-------- MATERIAL SUPPLIED --------

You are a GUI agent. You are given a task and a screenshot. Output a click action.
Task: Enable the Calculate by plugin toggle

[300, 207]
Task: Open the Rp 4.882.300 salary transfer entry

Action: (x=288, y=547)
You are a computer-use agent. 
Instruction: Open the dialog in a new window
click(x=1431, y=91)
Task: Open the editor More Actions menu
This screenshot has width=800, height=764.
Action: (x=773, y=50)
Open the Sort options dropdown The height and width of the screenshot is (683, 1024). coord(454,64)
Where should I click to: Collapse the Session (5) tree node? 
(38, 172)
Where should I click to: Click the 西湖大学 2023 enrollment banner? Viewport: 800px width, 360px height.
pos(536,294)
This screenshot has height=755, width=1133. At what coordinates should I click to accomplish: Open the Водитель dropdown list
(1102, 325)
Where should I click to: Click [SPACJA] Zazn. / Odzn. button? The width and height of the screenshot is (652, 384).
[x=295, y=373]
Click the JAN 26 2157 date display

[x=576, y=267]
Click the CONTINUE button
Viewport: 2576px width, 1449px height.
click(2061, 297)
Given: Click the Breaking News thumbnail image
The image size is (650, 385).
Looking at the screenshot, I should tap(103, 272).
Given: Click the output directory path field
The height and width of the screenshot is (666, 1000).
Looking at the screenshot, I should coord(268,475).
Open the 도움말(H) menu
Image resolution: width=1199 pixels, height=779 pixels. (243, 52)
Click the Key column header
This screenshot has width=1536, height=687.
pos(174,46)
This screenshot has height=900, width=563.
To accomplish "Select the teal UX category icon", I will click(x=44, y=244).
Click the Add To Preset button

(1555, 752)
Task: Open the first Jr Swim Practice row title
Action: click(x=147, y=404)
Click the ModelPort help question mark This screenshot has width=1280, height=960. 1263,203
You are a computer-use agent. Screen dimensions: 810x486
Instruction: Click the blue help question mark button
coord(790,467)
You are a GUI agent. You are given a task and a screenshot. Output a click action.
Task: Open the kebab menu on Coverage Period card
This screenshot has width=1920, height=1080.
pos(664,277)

--------

> _STATED PROBLEM_
Turn these lines into a numbered list, leaving out any blank lines.

> _THE RESULT_
1. You are a GUI agent. You are given a task and a screenshot. Output a click action.
2. Task: Enable the Calculate by plugin toggle
3. [300, 207]
4. Task: Open the Rp 4.882.300 salary transfer entry
5. Action: (x=288, y=547)
6. You are a computer-use agent. 
7. Instruction: Open the dialog in a new window
8. click(x=1431, y=91)
9. Task: Open the editor More Actions menu
10. This screenshot has width=800, height=764.
11. Action: (x=773, y=50)
12. Open the Sort options dropdown The height and width of the screenshot is (683, 1024). coord(454,64)
13. Where should I click to: Collapse the Session (5) tree node? 
14. (38, 172)
15. Where should I click to: Click the 西湖大学 2023 enrollment banner? Viewport: 800px width, 360px height.
16. pos(536,294)
17. This screenshot has height=755, width=1133. At what coordinates should I click to accomplish: Open the Водитель dropdown list
18. (1102, 325)
19. Where should I click to: Click [SPACJA] Zazn. / Odzn. button? The width and height of the screenshot is (652, 384).
20. [x=295, y=373]
21. Click the JAN 26 2157 date display
22. [x=576, y=267]
23. Click the CONTINUE button
24. Viewport: 2576px width, 1449px height.
25. click(2061, 297)
26. Given: Click the Breaking News thumbnail image
27. The image size is (650, 385).
28. Looking at the screenshot, I should tap(103, 272).
29. Given: Click the output directory path field
30. The height and width of the screenshot is (666, 1000).
31. Looking at the screenshot, I should coord(268,475).
32. Open the 도움말(H) menu
33. Image resolution: width=1199 pixels, height=779 pixels. (243, 52)
34. Click the Key column header
35. This screenshot has width=1536, height=687.
36. pos(174,46)
37. This screenshot has height=900, width=563.
38. To accomplish "Select the teal UX category icon", I will click(x=44, y=244).
39. Click the Add To Preset button
40. (1555, 752)
41. Task: Open the first Jr Swim Practice row title
42. Action: click(x=147, y=404)
43. Click the ModelPort help question mark This screenshot has width=1280, height=960. 1263,203
44. You are a computer-use agent. Screen dimensions: 810x486
45. Instruction: Click the blue help question mark button
46. coord(790,467)
47. You are a GUI agent. You are given a task and a screenshot. Output a click action.
48. Task: Open the kebab menu on Coverage Period card
49. This screenshot has width=1920, height=1080.
50. pos(664,277)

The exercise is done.